El legislador citó las declaraciones del ex director de Información e Inteligencia, Máximo Costa Rocha, que ante la comisión aseguró que en el primer gobierno de Sanguinetti existía interés en "estudiar e informar" sobre el proceso del plebiscito que en 1989 se convocó para derogar la ley de Caducidad. 

También el resultado de una investigación administrativa encargada en 1987 por el entonces directorio de Antel, comprobó la existencia de escuchas telefónicas ilegales sobre determinados organismos e instituciones. 

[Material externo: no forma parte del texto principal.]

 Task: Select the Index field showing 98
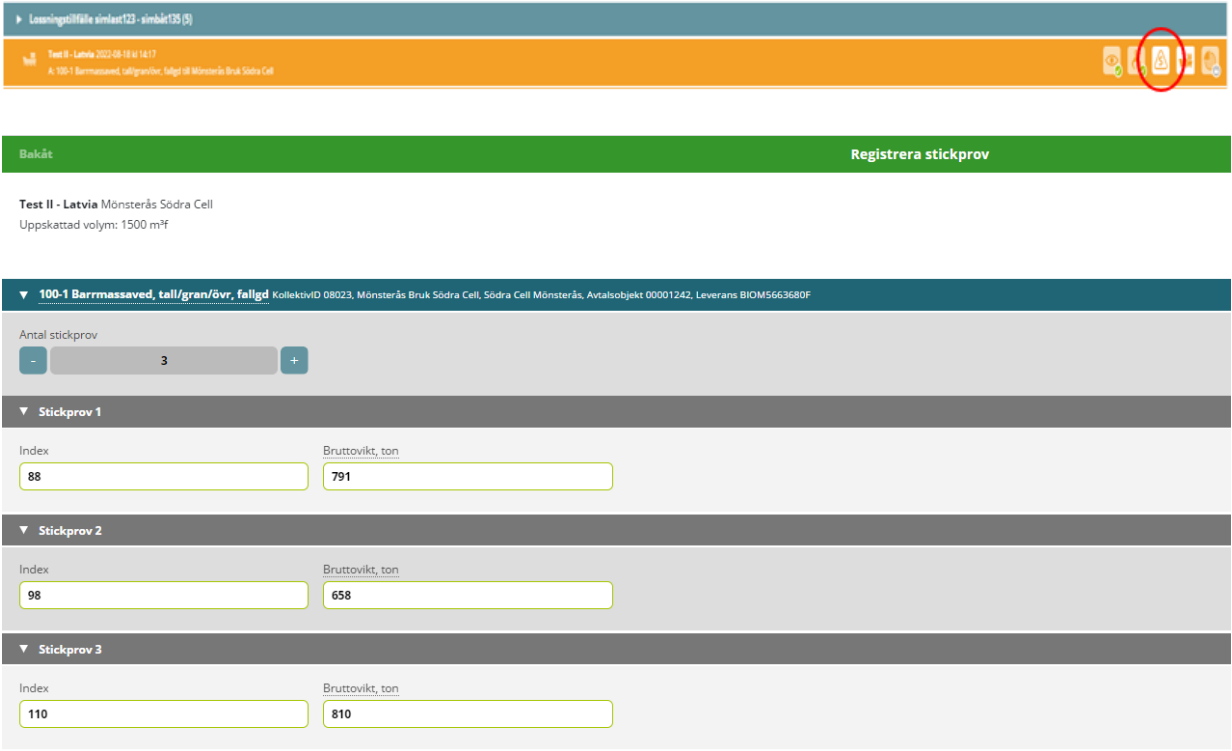click(164, 596)
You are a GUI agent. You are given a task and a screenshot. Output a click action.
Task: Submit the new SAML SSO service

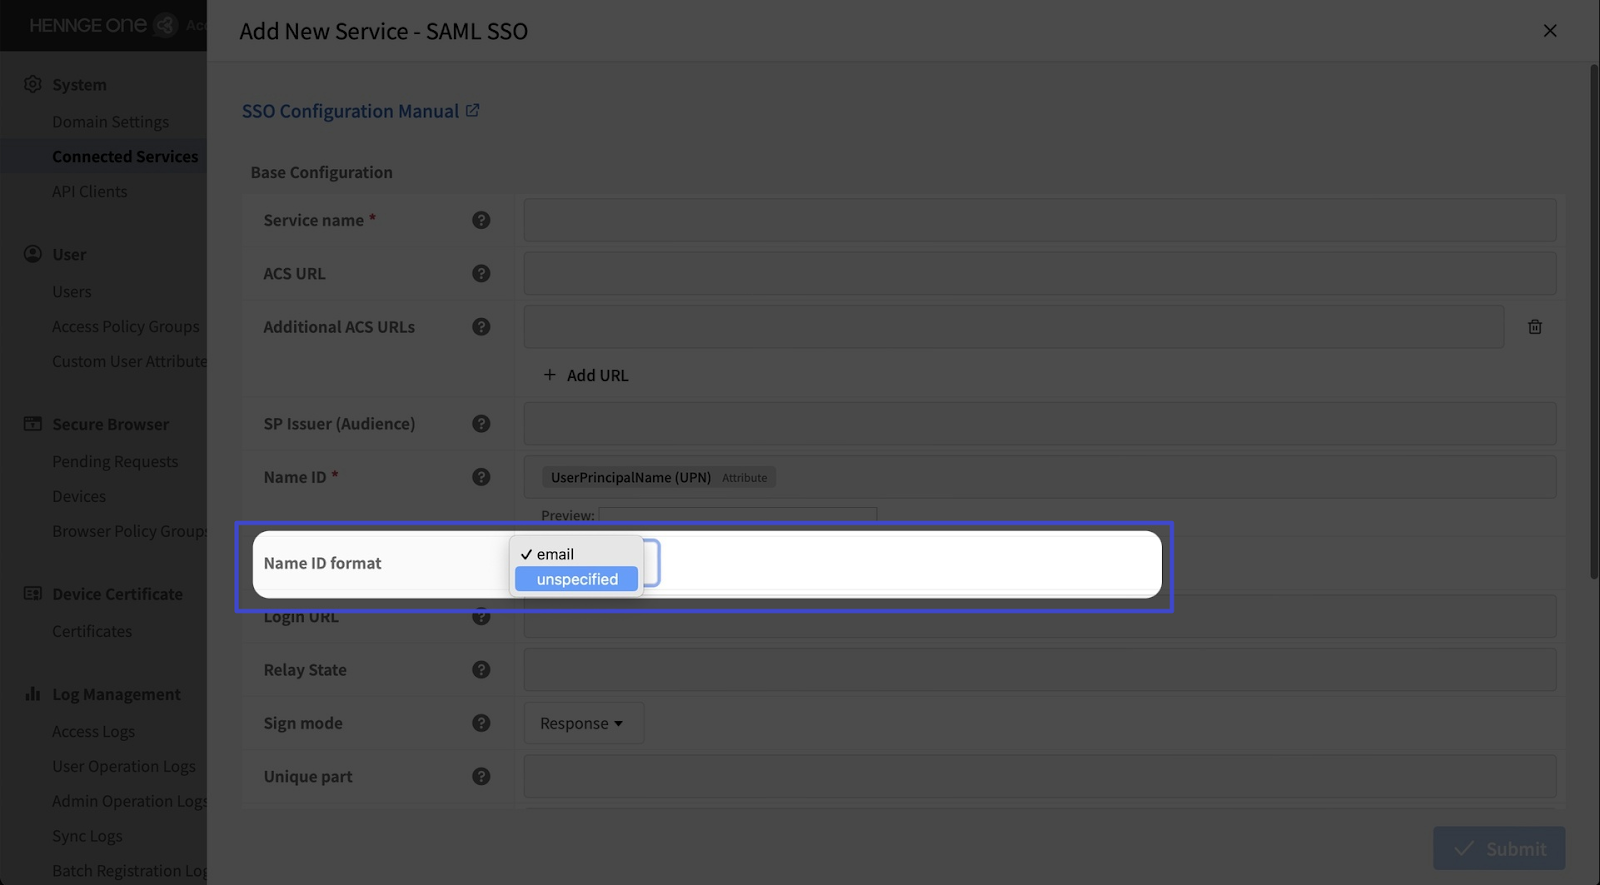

Semanas atrás, por su parte, el actual presidente de UTE, Gonzalo Casaravilla, aportó a la comisión una investigación interna del ente en la que se documenta que, entre 1987 y 1993, hubo espionaje sobre varios funcionarios de la empresa, para determinar su filiación ideológica. 

Sanguinetti fue el último de la lista de invitados de la comisión, que ahora dispondrá de 60 días para elaborar su informe final. "Tenemos la voluntad de ir a fondo," afirmó Núñez, en cuanto a los legisladores, luego de estos meses, evaluarán si envían los antecedentes del trabajo a la Justicia.